No, it wasn’t a standard feeling of those who voted for “secesh,” but I do think it’s worth mentioning (especially in the wake of the quick analysis of the referendum numbers) that some who were anxious for secession and likely voted for it in the referendum, weren’t so eager to defend the very “cause” that they played-up.
There is a really good story from Page County that I unearthed a few years ago about some die-hard “secesh” there.
Sometime in early 1861, there was a Unionist rally at the little village of Newport in Page County (don’t blink if you drive through there today as you might miss the little green sign that reads “Newport” – well, maybe I’m stretching it a little as there is also the roadside convenience store and the camper lot along the river). The key speakers at the event were John Shuler (interestingly enough, a third great grandfather of mine), Dr. James Lee Gillespie, and John Lionberger.
In recounting the story in later years, one of Shuler’s sons, Isaac Shuler, remembered that the crowd “yelled” for John Shuler to speak. “He responded and in his discourse followed along the line of [John] Lionberger, trying to impress upon the minds of his bearers the horror and bloodshed that would follow secession.” During his speech, at least one man in the audience took exception to Shuler’s rhetoric and slipped away from the crowd, went behind the store and grabbed a chair which he planned to smash over Shuler’s head. The store owner, Reuben M. Walton, “jumped to the counter and prevented the blow.” Despite the ruckus, the crowd yelled for Shuler to again “take up the speech and his remarks said something that was displeasing to some present.” In response, the hecklers yelled back that “if we cannot get our rights in Virginia we will go to South Carolina, if we have to wade in blood up to our knees.” Shuler, knowing these men and “having great respect for them said ‘you need not go to South Carolina where you can get all the fight in Virginia and probably near your home.’”
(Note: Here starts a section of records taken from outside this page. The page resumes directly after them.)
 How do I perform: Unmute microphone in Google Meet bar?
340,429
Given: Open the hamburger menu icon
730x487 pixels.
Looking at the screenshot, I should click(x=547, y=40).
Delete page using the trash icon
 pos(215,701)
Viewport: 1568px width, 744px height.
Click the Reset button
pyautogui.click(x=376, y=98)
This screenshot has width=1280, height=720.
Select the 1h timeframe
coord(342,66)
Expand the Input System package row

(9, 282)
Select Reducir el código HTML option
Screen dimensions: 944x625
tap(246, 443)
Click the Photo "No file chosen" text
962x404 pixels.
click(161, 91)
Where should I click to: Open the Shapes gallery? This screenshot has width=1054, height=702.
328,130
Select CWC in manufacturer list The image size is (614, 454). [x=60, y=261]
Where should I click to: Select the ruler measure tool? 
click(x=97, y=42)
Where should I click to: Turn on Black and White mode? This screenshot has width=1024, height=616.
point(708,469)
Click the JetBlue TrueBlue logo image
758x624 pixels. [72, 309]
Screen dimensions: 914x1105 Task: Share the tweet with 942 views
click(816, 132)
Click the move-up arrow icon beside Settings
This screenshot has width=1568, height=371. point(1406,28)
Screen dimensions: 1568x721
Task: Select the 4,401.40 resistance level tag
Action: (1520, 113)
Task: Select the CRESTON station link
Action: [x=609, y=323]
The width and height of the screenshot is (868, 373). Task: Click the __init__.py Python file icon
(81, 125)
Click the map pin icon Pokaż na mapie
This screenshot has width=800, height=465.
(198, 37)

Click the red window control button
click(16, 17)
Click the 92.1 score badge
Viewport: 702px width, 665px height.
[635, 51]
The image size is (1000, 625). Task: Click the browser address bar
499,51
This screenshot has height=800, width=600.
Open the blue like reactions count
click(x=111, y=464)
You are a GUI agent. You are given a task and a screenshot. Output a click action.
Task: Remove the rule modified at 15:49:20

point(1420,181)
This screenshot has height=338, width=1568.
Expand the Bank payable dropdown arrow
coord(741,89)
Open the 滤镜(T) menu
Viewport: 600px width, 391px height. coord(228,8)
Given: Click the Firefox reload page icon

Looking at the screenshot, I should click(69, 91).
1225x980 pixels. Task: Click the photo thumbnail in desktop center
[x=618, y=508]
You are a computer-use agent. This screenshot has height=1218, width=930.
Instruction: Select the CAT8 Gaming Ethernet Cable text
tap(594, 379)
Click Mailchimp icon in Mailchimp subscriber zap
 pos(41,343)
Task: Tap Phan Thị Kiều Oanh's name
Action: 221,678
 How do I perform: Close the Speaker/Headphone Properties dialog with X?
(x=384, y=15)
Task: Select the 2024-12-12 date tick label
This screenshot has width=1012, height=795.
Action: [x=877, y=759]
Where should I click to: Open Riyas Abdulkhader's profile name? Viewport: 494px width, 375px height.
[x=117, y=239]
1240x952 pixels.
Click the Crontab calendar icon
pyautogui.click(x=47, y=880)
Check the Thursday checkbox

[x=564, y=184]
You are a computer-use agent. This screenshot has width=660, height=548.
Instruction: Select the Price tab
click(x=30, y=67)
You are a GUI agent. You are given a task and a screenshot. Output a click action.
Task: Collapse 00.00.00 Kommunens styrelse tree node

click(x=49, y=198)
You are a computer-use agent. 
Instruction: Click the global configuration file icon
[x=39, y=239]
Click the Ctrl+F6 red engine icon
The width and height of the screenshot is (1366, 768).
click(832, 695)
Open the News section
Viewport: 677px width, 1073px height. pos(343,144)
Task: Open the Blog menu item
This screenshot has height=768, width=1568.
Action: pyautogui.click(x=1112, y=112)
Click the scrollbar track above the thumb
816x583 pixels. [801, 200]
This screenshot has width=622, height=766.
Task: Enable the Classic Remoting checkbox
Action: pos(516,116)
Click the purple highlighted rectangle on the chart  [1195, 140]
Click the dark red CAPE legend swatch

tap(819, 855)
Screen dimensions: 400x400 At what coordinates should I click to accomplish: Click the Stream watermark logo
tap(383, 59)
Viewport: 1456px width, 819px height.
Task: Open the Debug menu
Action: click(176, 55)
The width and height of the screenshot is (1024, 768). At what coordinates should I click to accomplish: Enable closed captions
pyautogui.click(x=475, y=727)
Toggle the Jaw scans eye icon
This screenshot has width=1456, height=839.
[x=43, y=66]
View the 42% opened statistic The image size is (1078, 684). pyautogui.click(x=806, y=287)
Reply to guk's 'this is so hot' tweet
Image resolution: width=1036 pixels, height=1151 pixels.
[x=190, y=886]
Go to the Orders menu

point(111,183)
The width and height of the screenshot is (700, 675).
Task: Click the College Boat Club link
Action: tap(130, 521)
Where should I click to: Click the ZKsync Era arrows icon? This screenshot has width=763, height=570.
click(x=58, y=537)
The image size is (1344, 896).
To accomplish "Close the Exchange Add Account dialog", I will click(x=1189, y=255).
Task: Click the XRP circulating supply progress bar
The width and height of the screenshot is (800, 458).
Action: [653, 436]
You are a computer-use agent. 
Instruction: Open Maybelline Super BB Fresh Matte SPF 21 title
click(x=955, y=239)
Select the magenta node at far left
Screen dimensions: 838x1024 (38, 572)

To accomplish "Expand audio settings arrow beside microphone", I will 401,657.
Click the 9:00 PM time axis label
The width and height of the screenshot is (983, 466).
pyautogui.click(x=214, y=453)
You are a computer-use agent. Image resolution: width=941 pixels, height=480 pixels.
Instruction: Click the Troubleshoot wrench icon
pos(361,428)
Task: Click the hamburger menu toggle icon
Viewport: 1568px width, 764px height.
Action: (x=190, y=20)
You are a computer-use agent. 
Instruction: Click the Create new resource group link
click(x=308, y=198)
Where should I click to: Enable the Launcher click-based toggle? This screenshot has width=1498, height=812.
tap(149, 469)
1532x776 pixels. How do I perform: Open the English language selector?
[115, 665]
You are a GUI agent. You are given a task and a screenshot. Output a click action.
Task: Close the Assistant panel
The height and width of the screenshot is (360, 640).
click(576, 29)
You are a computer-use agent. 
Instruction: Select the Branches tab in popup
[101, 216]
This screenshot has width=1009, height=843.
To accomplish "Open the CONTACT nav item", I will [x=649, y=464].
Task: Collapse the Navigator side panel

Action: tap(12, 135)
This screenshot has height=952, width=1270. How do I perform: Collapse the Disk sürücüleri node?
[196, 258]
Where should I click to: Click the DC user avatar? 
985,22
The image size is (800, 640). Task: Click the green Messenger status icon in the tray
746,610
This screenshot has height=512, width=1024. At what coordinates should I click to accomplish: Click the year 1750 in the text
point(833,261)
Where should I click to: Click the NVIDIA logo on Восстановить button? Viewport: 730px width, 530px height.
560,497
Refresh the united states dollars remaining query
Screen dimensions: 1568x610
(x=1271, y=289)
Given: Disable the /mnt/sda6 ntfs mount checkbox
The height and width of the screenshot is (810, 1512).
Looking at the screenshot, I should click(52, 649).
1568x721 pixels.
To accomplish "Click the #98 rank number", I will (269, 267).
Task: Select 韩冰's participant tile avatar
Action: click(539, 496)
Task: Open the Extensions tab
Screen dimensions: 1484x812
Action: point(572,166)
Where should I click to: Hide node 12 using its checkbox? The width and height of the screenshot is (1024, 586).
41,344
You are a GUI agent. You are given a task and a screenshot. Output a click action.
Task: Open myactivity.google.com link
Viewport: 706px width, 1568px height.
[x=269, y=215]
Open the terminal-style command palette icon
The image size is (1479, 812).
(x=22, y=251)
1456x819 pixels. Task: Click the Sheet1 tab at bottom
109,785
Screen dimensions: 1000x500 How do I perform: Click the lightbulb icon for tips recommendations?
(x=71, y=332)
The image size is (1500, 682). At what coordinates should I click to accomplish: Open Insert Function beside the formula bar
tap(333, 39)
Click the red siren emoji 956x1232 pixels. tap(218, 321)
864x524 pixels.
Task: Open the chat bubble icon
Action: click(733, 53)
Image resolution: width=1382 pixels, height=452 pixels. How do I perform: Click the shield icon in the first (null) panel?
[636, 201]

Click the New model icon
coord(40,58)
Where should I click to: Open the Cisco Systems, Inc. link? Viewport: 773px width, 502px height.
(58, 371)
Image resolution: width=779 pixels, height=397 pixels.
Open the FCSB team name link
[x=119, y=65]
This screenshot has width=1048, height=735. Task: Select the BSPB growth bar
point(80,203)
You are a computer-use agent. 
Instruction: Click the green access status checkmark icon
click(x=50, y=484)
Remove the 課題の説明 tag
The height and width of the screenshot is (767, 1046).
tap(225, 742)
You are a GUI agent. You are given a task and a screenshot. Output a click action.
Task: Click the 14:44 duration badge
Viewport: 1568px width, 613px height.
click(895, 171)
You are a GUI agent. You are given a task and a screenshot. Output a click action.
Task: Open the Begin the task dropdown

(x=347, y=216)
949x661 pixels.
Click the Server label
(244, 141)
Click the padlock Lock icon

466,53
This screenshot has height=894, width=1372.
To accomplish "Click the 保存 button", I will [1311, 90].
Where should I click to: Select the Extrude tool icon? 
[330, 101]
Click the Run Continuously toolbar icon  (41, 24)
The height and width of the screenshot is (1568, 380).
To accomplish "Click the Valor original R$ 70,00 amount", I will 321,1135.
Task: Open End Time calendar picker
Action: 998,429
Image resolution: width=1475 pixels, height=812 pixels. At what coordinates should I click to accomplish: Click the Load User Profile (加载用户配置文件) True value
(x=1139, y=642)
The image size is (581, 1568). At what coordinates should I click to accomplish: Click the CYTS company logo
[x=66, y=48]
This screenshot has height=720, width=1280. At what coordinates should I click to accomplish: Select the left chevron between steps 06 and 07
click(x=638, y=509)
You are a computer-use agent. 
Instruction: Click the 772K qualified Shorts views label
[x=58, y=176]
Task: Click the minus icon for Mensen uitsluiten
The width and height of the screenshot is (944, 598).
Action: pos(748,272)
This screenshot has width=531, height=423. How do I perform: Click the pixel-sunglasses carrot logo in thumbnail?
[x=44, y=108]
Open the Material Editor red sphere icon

Isaac Shuler later added that of those men who spoke of the need to go to South Carolina, none were quick to take up the sword when war finally did come. It was his experience that the “rooster that crows the loudest is not the best fighter. Instead of going to South Carolina when we got in the war they remained at home and did everything they could to keep out.” Despite John Shuler’s firm stand (apparently before Lincoln’s call for troops) against secession and war, two of his sons would serve in the Confederate army; the oldest son – Captain Michael Shuler of Co. H, 33rd Virginia Infantry – as a company commander in the Stonewall Brigade and a younger son – the same Isaac Shuler who related this story for the local newspaper – enlisting only three months before General Robert E. Lee surrendered at Appomattox Court House. The older son was killed at the Wilderness in the spring of 1864, while the younger son was unable to make it to Lee’s army before it surrendered.